I am working on a sorting / ranking algorithm that works with a fairly large number of elements, and I need to effectively implement the following algorithm to make it work:
There are two lists of numbers. They are equally long, about 100-500 thousand units. From this I need to find the nth largest product between these lists, i.e. if you create a matrix where there is one list on the top, on the side you have another, and each cell is the product of the number above and the number on the side.
Example: lists A=[1, 3, 4] and B=[2, 2, 5] . Then the works [2, 2, 5, 6, 6, 15, 8, 8, 20] . If I wanted the 3rd largest of this, there would be 8.
A naive solution would be to simply generate these numbers, sort them, and then choose the nth largest. But this is O(m^2 * log m^2) , where m is the number of items in small lists, and this is simply not fast enough.
I think I need to sort two small lists first. This is O(m * log m) . Then I know for sure that the largest is A [0] * B [0]. The second largest is A [0] * B [1] or [1] * B [0], ...
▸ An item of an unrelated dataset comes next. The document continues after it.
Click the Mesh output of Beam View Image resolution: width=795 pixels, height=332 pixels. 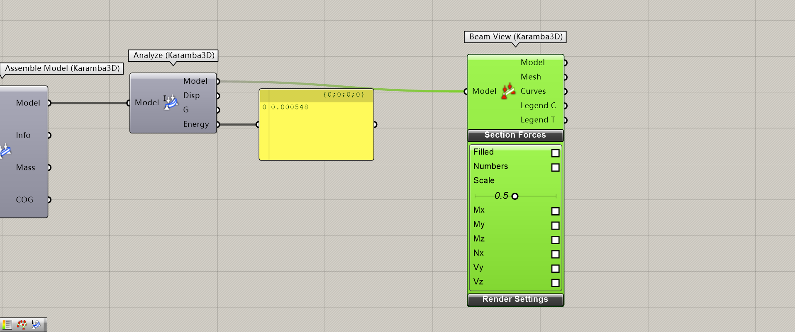[x=565, y=77]
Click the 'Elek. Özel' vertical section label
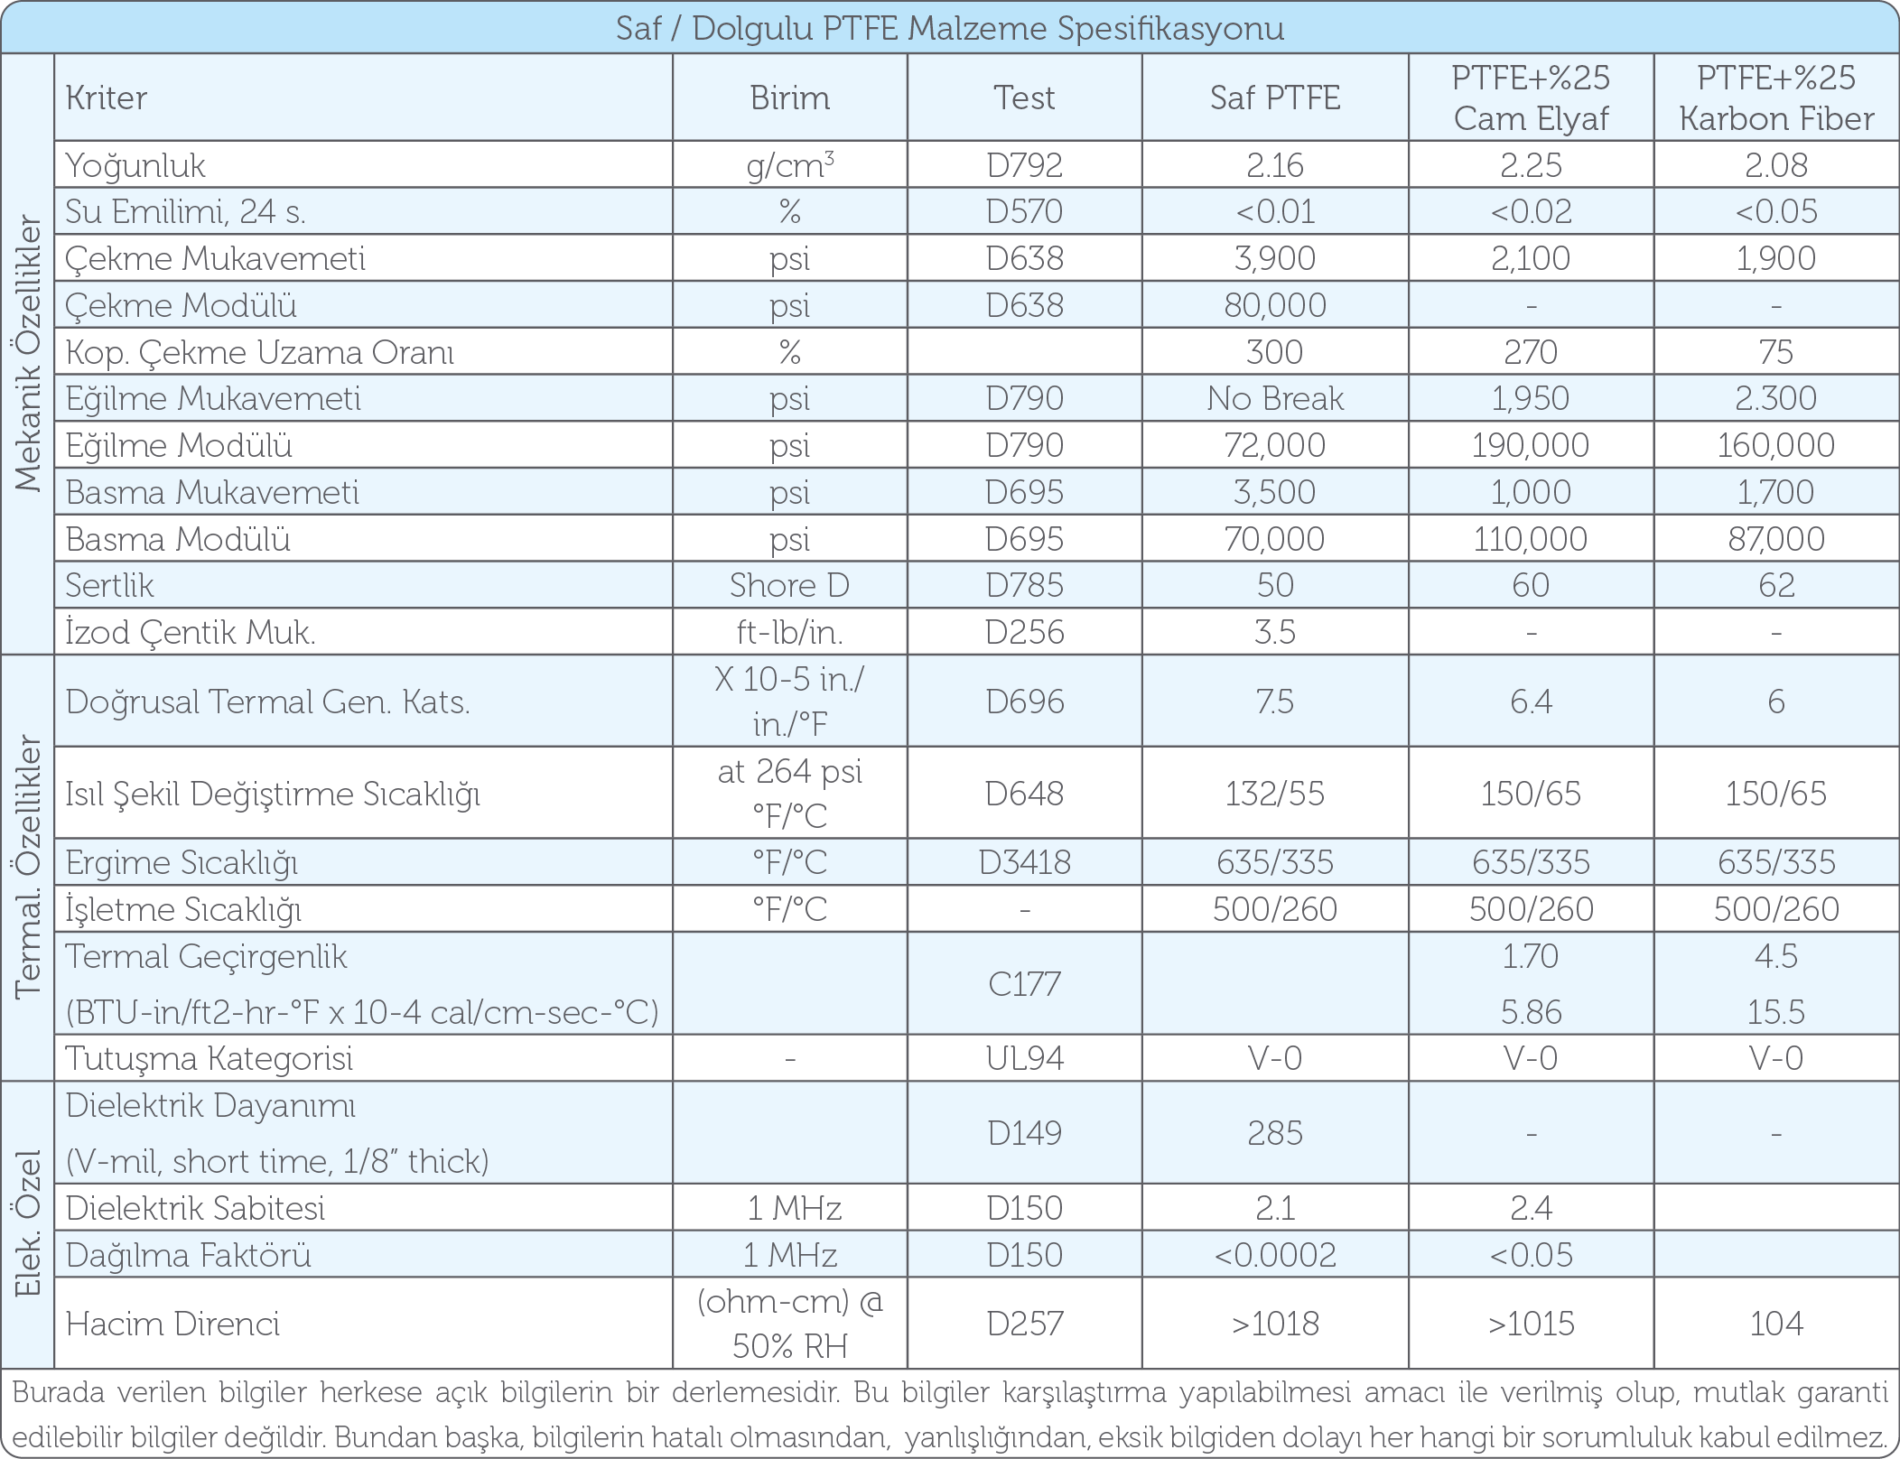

It seems to me that this can be done in steps O(f(n)) , regardless of the size of the matrix. But I can not find an effective way to do this part.
Edit: an answer was found that suggested storing the position in two sorted sets, and then looking at A [a] * B [b + 1] and A [a + 1] * B [b], returning a large one and increasing a / b . I was going to post this comment before it is deleted:
This will not work. Imagine two lists A = B = [3,2,1]. This will give you a matrix like [9,6,3; 6.4.2; 3,2,1]. So, you start with (0,0) = 9, go to (0,1) = 6, and then the choice is (0,2) = 3 or (1,1) = 4. However, this will skip (1, 0) = 6, which is more than both. So you canβt just look at the two neighbors, but you need to step back.